There have been several cases of paresthesia reported, including cases that occurred with lumbar epidural injections in patients who had undiagnosed dural arteriovenous fistulas, as well as cases which occurred in patients with normal vascular anatomy, Matthew Smuck, MD, said at the 24th Annual Meeting of the North American Spine Society. The proposed mechanism is similar to that proposed in the cervical spine: Injection of particulate corticosteroid into a vulnerable radiculomedullary artery that causes a downstream infarction into the spinal cord.
Smuck and Sara Cohen, MD, studied 315 injections: 157 using pencil-point (Whitacre) needles, 64 using short-beveled (Chiba) needles, and 94 using long-beveled (Quincke) needles.
We found that 48 of the 315 injections demonstrated vascular uptake under fluoroscopy for an overall incidence of 15.2%, Smuck said. We were surprised to find that the pencil-point needles had the highest incidence, followed by the short-beveled needles and the long-beveled needles having the lowest incidence of vascular injections. That went against our hypothesis that the pencil-point needles would have the lowest incidence and the long-bevel would have the highest.

:: DATA TO EXAMINE ::
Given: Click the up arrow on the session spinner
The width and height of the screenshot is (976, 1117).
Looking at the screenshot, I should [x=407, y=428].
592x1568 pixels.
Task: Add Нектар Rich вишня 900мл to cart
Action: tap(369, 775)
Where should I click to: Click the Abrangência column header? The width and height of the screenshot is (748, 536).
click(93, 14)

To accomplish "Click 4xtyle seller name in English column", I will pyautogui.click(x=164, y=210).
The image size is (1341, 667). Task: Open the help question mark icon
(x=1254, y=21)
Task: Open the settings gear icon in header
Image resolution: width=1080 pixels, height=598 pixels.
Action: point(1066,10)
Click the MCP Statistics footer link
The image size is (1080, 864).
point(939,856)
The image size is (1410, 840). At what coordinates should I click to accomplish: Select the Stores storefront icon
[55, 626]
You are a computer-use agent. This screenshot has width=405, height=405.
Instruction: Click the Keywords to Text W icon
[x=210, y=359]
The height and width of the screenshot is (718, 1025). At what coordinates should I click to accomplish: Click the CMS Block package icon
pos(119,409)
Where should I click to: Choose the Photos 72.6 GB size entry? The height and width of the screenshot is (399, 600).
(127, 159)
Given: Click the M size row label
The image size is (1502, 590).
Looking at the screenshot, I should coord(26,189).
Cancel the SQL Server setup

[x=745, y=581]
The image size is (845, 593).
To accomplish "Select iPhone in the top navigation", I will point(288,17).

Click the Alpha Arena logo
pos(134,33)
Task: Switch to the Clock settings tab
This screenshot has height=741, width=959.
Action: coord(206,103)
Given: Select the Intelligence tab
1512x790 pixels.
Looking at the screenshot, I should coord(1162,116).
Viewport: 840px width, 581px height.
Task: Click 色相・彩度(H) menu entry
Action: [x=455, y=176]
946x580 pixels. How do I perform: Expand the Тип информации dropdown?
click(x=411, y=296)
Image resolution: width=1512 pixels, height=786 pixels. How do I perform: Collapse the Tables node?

:: QUESTIONS ::
1. Do these statements agree with the epidural needle excerpt? Answer yes or no for each and quote the words that decide it.
(a) The study covered 315 injections.
(b) Long-beveled needles showed the highest incidence of vascular uptake.
(c) The findings matched what the researchers had expected.
2. In the epidural needle excerpt, how many of the injections used short-beveled (Chiba) needles?
3. Continue the epidural needle excerpt from its last sentence.
The records have nothing to do with the epidural needle excerpt.

:: YOUR RESPONSES ::
1.
(a) Yes: "studied 315 injections"
(b) No: "the long-beveled needles having the lowest incidence of vascular injections"
(c) No: "That went against our hypothesis"

2. 64 injections used short-beveled (Chiba) needles.

3.
However the difference between these three needle types was not statistically significant, he added.
Changing to short-beveled needles or pencil-point needles does not improve the rates of vascular injections, Smuck said.
Reference:
- Smuck M, Cohen S. Influence of needle type on the incidence of inadvertant vascular injections: A comparison of pencil-point needles to sharp-bevel needles. Paper #75. Presented at the 24th Annual Meeting of the North American Spine Society. Nov. 10-14, 2009. San Francisco.